**PROBLEM DETAILS**: Reproduce the entries below, beginning at the line that contains "wooden dining table?" and continuing through the last entry, with 69 added to every coordinate in the answers. Omit the pictures.

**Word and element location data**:
───
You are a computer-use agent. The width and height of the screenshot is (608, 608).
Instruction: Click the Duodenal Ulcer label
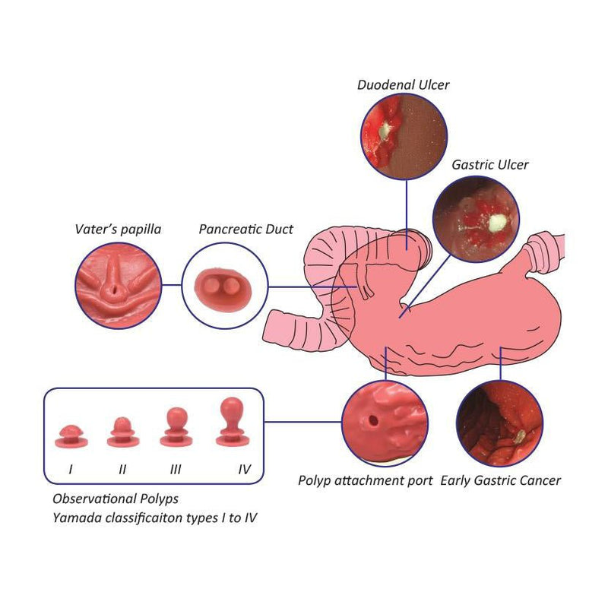click(x=403, y=85)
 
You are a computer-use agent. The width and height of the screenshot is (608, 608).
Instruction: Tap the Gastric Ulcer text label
click(x=490, y=165)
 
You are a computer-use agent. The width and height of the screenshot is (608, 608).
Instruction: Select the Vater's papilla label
click(x=118, y=229)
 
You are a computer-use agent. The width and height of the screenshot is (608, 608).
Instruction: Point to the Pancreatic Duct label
click(x=245, y=229)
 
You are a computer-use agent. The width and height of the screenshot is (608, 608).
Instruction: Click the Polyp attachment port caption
click(x=366, y=480)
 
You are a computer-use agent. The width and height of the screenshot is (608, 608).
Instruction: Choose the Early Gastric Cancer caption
click(x=501, y=480)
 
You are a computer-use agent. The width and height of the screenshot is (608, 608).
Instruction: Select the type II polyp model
click(x=122, y=431)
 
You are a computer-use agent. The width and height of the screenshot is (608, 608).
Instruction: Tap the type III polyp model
click(x=176, y=426)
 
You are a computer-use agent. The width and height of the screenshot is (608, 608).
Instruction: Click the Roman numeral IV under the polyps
click(x=244, y=470)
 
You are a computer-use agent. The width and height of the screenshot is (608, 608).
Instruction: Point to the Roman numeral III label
click(x=176, y=470)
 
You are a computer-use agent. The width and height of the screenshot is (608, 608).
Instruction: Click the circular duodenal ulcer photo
click(x=404, y=136)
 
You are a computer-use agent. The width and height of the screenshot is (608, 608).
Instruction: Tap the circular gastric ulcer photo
click(x=476, y=220)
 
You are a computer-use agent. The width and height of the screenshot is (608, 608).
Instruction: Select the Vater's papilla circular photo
click(x=118, y=285)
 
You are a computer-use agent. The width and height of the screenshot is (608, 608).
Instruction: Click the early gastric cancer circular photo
click(x=500, y=424)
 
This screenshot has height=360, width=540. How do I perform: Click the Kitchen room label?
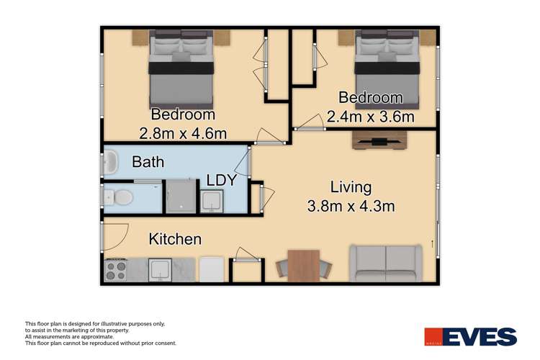pyautogui.click(x=175, y=239)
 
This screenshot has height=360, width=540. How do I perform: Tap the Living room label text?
pyautogui.click(x=346, y=187)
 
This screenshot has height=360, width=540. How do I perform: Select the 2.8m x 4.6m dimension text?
pyautogui.click(x=182, y=133)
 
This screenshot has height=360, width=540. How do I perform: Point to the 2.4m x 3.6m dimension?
pyautogui.click(x=371, y=115)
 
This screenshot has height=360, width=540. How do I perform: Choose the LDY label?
pyautogui.click(x=221, y=181)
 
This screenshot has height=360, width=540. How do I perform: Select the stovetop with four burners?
pyautogui.click(x=117, y=270)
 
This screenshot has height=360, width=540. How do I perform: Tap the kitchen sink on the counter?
pyautogui.click(x=159, y=270)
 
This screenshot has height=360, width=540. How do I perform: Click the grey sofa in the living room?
pyautogui.click(x=386, y=264)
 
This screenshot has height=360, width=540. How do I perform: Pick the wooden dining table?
pyautogui.click(x=302, y=264)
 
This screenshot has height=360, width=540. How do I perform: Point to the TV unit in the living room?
pyautogui.click(x=379, y=140)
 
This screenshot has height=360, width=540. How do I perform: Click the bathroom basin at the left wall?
pyautogui.click(x=111, y=163)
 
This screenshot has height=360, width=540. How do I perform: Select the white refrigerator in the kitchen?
pyautogui.click(x=212, y=269)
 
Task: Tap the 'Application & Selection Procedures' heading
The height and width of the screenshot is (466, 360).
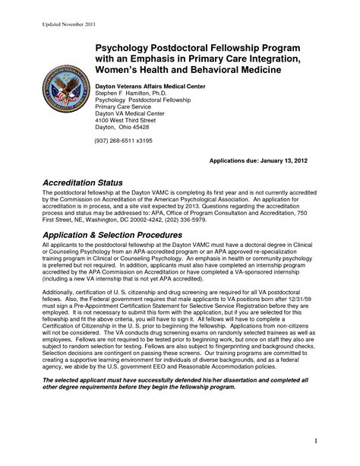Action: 115,236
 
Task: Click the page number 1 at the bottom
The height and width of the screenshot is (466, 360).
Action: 336,440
───
**RESULT OF THIS EXERCISE**:
This screenshot has height=360, width=540. How do I perform: Pick the wooden dining table?
pyautogui.click(x=371, y=333)
 
This screenshot has height=360, width=540. How do I perform: Point to the TV unit in the living room?
pyautogui.click(x=448, y=209)
 
This screenshot has height=360, width=540. How do I perform: Click the bathroom basin at the left wall?
pyautogui.click(x=180, y=232)
 
This screenshot has height=360, width=540. How do I perform: Select the white refrigerator in the kitchen?
pyautogui.click(x=281, y=338)
 
Task: Tap the 'Application & Selection Procedures' heading
The height and width of the screenshot is (466, 360).
Action: 184,305
 
Task: Click the page number 1 at the bottom
The height and width of the screenshot is (466, 360).
Action: 405,509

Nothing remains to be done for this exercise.